Today, we invite Liz Worth to the blog to share thoughts on a poem from her new collection, Inside Every Dream, a Raging Sea! Read on for insights into the initial inspirations behind the poem entitled It’s Not As Bad As It Looks! Off to Liz!
Many of the poems in this collection were written during the final years of my mother’s life as she struggled with dementia. While the collection is based on many themes, my relationship with my mother is a strong thread throughout.
We had a challenging, contradictory relationship. She could be stubborn and unforgiving, child-like and emotionally evasive. She could also be funny and warm and thoughtful.
I never knew which side I would get when we were in the same room. Sometimes I would experience all sides of her within an afternoon.
We unfortunately brought out the worst in each other many times. When I was a kid I didn’t understand this as much as I do now.
In spite of the friction between us we remained close by necessity. I was my mother’s only child and we were often alone together when I was growing up. My dad worked evenings and weekends at a security desk on rotating shifts, which meant he was usually gone when I was getting home from school.
My mother was an anxious person, bordering on paranoid. She would become mad at anything for any reason. Sometimes her anger came out of something imaginary, or out of a misinterpretation of a glance you weren’t aware of giving.
I didn’t recognize these traits for what they were when I was a kid. Sometimes when my mother’s fears came to pass she would become convinced she was psychic.
“It’s Not As Bad As It Looks” is an account of one such instance.
You say ‘psychic’ and I see a spectre / It crawls out of the back of your shirt, hovers / over the dining room table.
I had been riding my bike with my friends after school. One of the girls I was with was showing off, riding without holding the handlebars while drinking a can pop. We were all distracted by her. I was laughing hard: It was a funny moment, and an impressive one. I could only dream of being so daring.

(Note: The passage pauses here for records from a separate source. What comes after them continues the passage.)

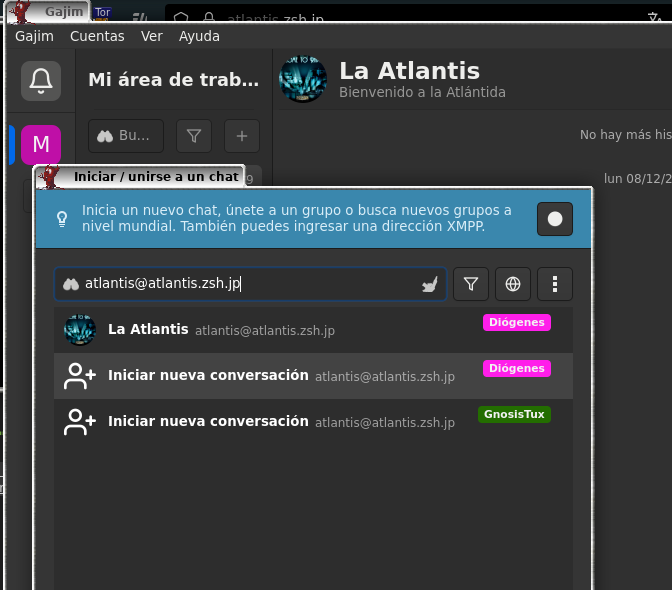Open the Gajim menu

pos(34,36)
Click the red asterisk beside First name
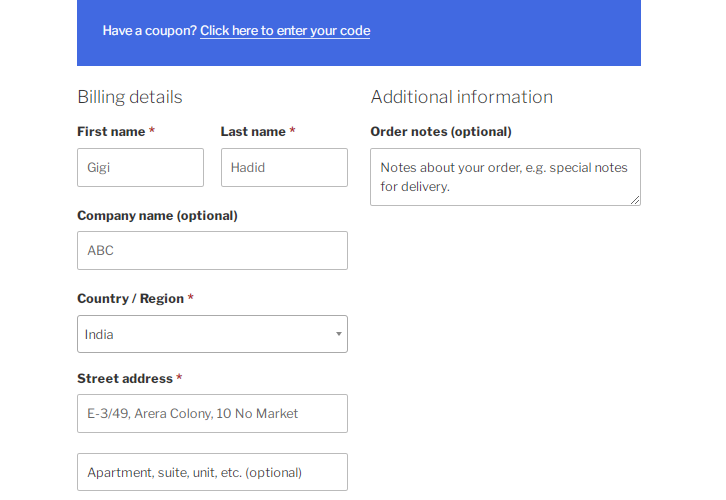The width and height of the screenshot is (726, 500). [x=152, y=132]
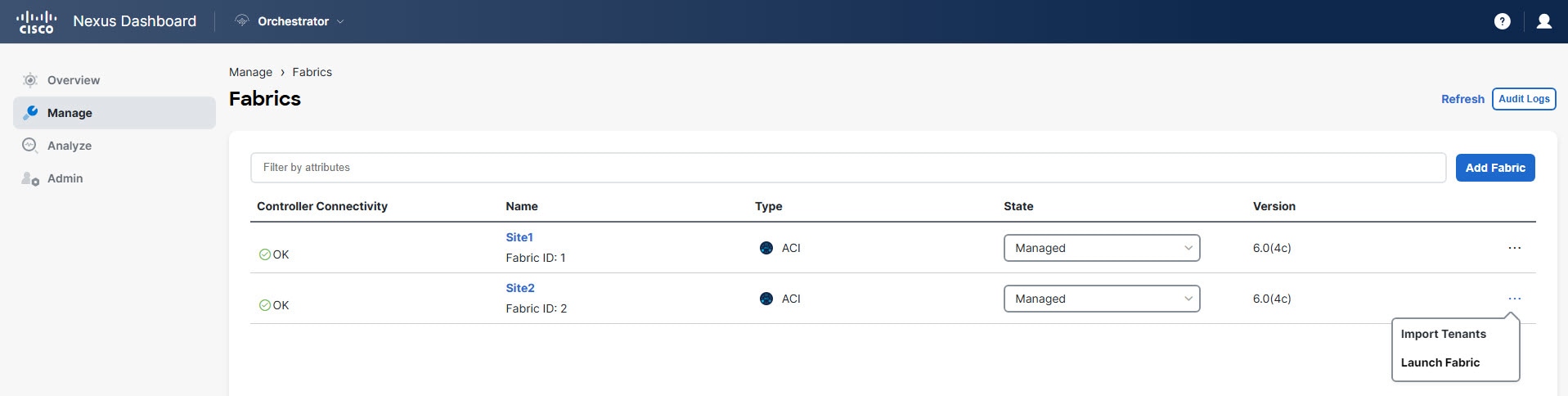Open the Managed state dropdown for Site2
Viewport: 1568px width, 396px height.
tap(1101, 299)
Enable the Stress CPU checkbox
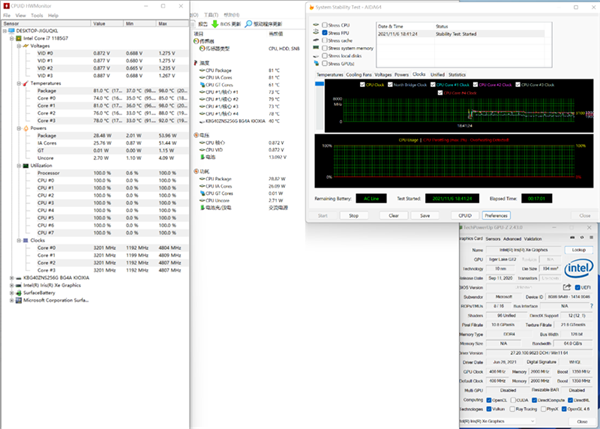The image size is (600, 429). click(323, 24)
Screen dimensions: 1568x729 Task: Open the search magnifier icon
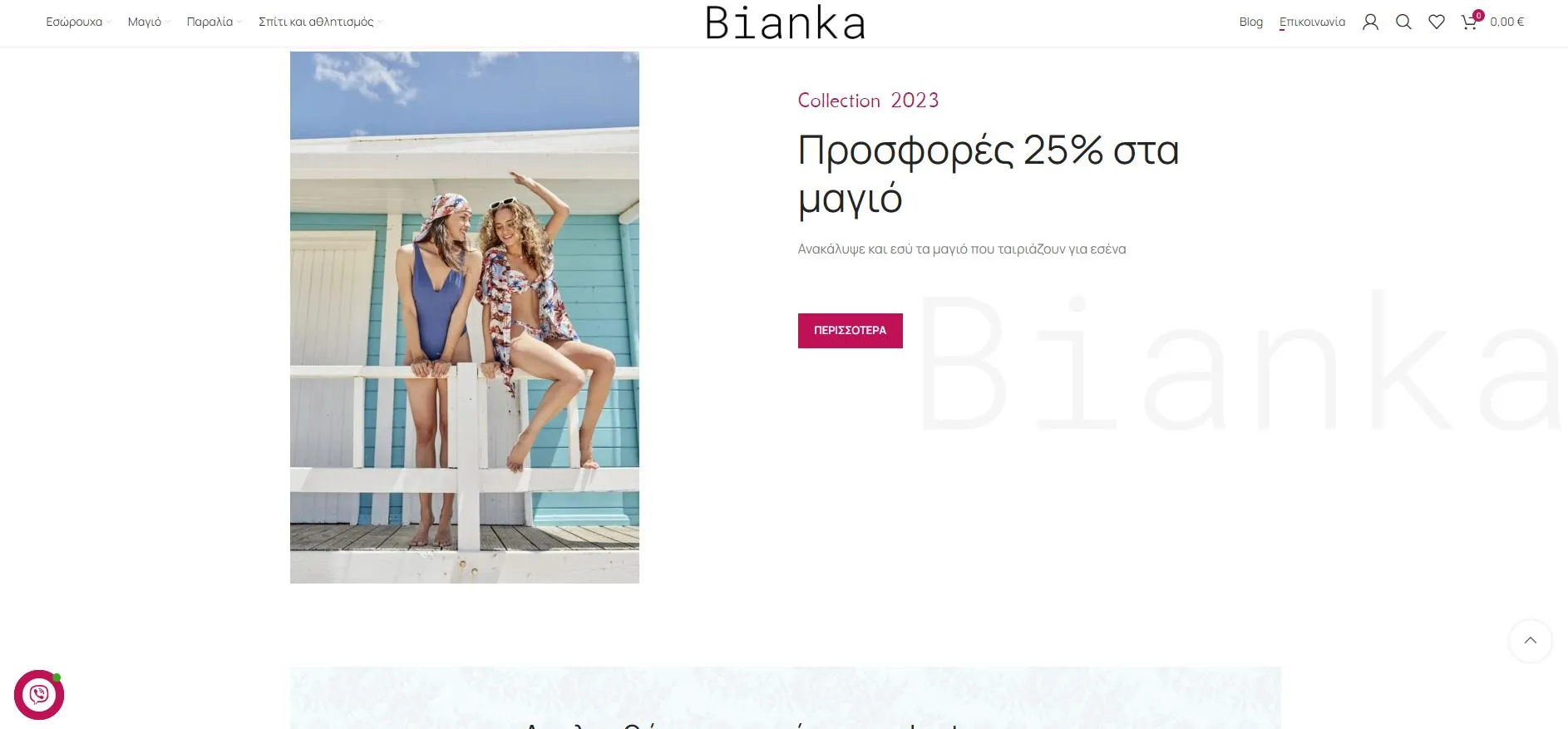(1403, 22)
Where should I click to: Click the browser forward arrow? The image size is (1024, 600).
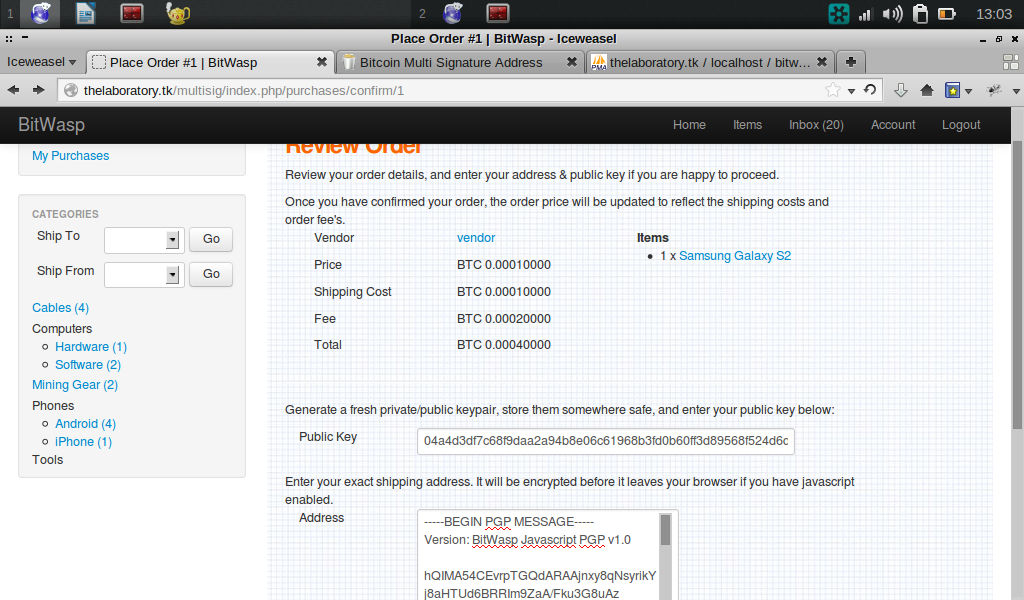[x=39, y=90]
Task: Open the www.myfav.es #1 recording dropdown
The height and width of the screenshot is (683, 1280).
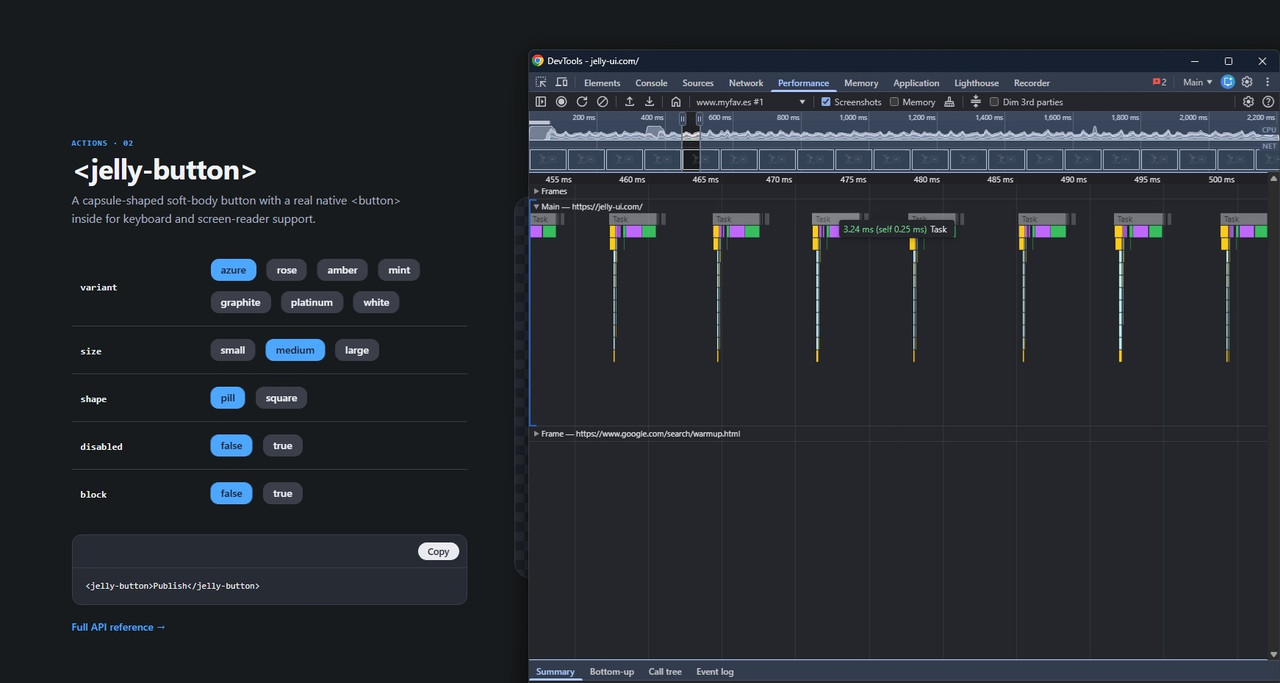Action: [x=750, y=102]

I wasn’t watching where I was going and rode too close to the back end of a parked car. My shin and calf scraped along the bumper, coming away dirty and skinned. The car was fine. We all kept riding on, laughing even harder now.
It all happened in a matter of seconds. I thought nothing of it until I got home and noticed the blood running down my leg. My mom saw it before I had a chance to wash up in the bathroom.
When I got home my mother noticed right away: “What happened to your leg?”
When I told her she was livid. I can’t remember the reasons she gave. When we sat down for dinner, she kept talking about it: “I had a premonition about your leg, you know. I’m psychic, Liz. I am. Your friend’s an instigator. Your father’s going to be upset.”
The food on my plate is cold / leftover from yesterday / I mash it into the ceramic.
White cream squeezes through / fork prongs. There’s still blood on my leg.
The idea of my mother being psychic would permeate our relationship until I reached adulthood and moved out. It became a running accusation whenever my mother felt I was defying her.
Still, you press for omniscience, believing / there’s more to me, believing everything / a pretence.
“Every thought in your head belongs to me,” you say…
After my dad died in 2013, my mother was on her own for the first time in her life. My parents had married at 19 and my mother had never lived alone until she was widowed.
When she developed dementia in late 2017, her care and well-being fell to me. Her communication skills were greatly affected by her disease. She would get frustrated in conversation: “I can’t find my words,” she would say, balling her fists.
In movies you often see characters who are terminally ill having reflective moments with the cast. Relationships are repaired, grievances laid to rest.
But life isn’t like the movies. When someone has a disease that impairs their cognition, there isn’t always a way to make amends together.
A cut comes between us because you let it.
My mother’s dementia would lead her to say strange things. Sometimes her words were almost oracular. Other times they came through as lucid and brutally honest.
In some ways, it felt like a parallel to the strange, surreal conversations we would have when I was a kid and we were alone at home together.
When I wrote this poem I had been thinking about these moments with my mother.
If you can see so much why do you miss / the aversion of my eyes, the guilt in my speech?
I was also thinking about how difficult life sometimes felt when my father wasn’t around: He was always a calming voice of reason between my mother’s temper and my childish ways.
And how again, in later years, my mother and I were on our own, without him, overcoming an insurmountable situation that neither of us were prepared for.
Praying, I ask for something easier than this.